Speaking in front of Stephenson’s Rocket at Manchester’s Museum of Science and Industry, Mr Johnson said: “I want to be the Prime Minister who does with Northern Powerhouse rail what we did with Crossrail in London.
“And today I am going to deliver on my commitment to that vision with a pledge to fund the Leeds to Manchester route.”
The current route suffers from chronic overcrowding at peak times, with trains on the 43-mile Leeds to Manchester via Diggle line taking nearly an hour.
Mr Johnson wants this cut to under 30 minutes with the new route, dubbed HS3.

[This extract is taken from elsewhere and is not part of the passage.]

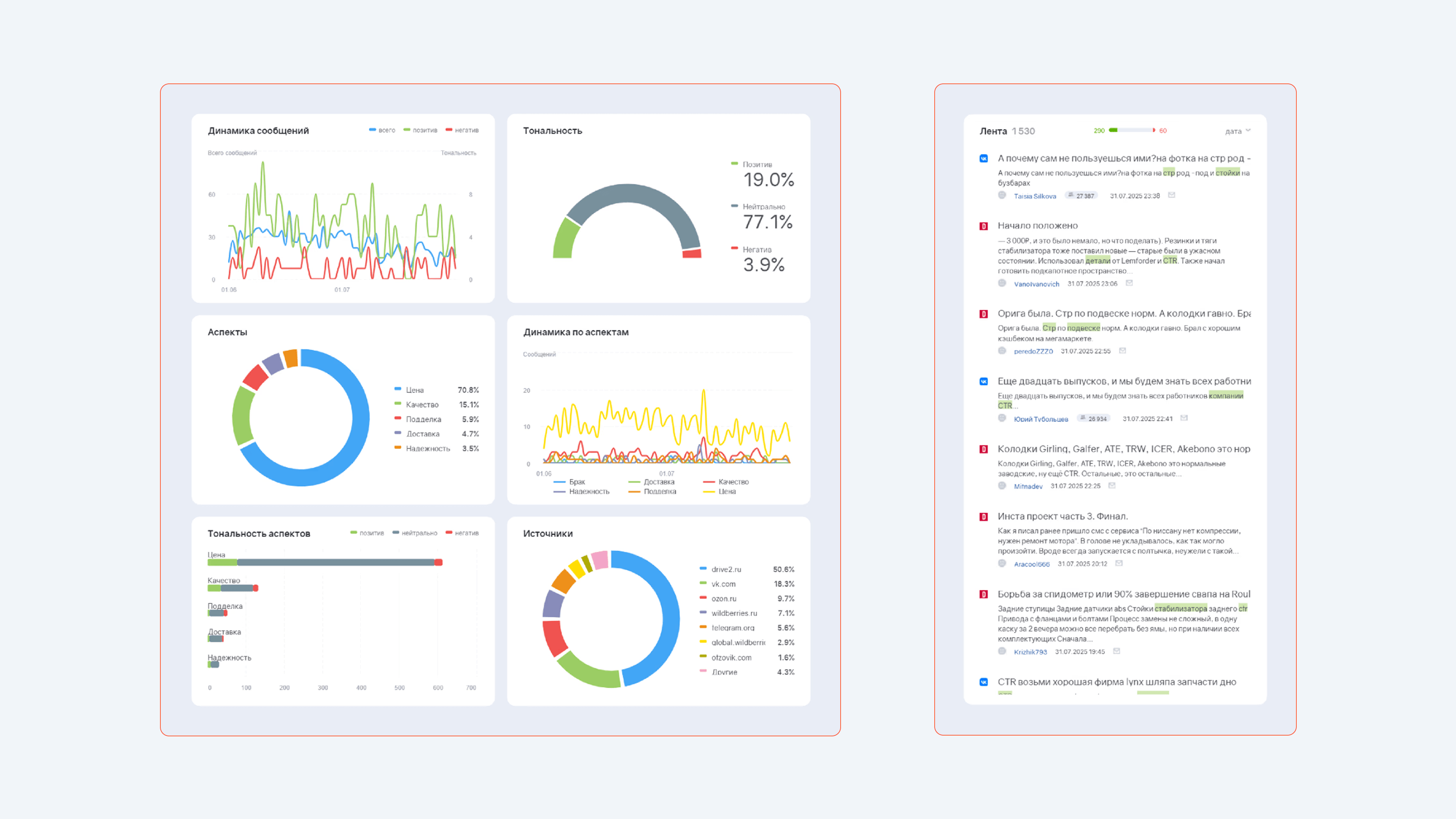Click avatar icon next to peredoZZZ0

(1002, 351)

Detailed plans for the proposed route will be published in the autumn after a review into the costs of HS2, which is rumoured to have risen by between £25-30billion, according to a leaked letter.
If that is correct, it puts HS2 costs to at least £80bn, well before any of the tunnelling has began, and throws a spotlight of uncertainty on the controversial project once again.
Andy Burnham, the mayor of Greater Manchester, who has been outspoken about the Conservative Party’s lack of investment in the north, welcomed the funding pledge.
He said: “Northern Powerhouse Rail is more than Manchester to Leeds. It is about connecting the whole north, and it needs to be a new line rather than an upgrade.”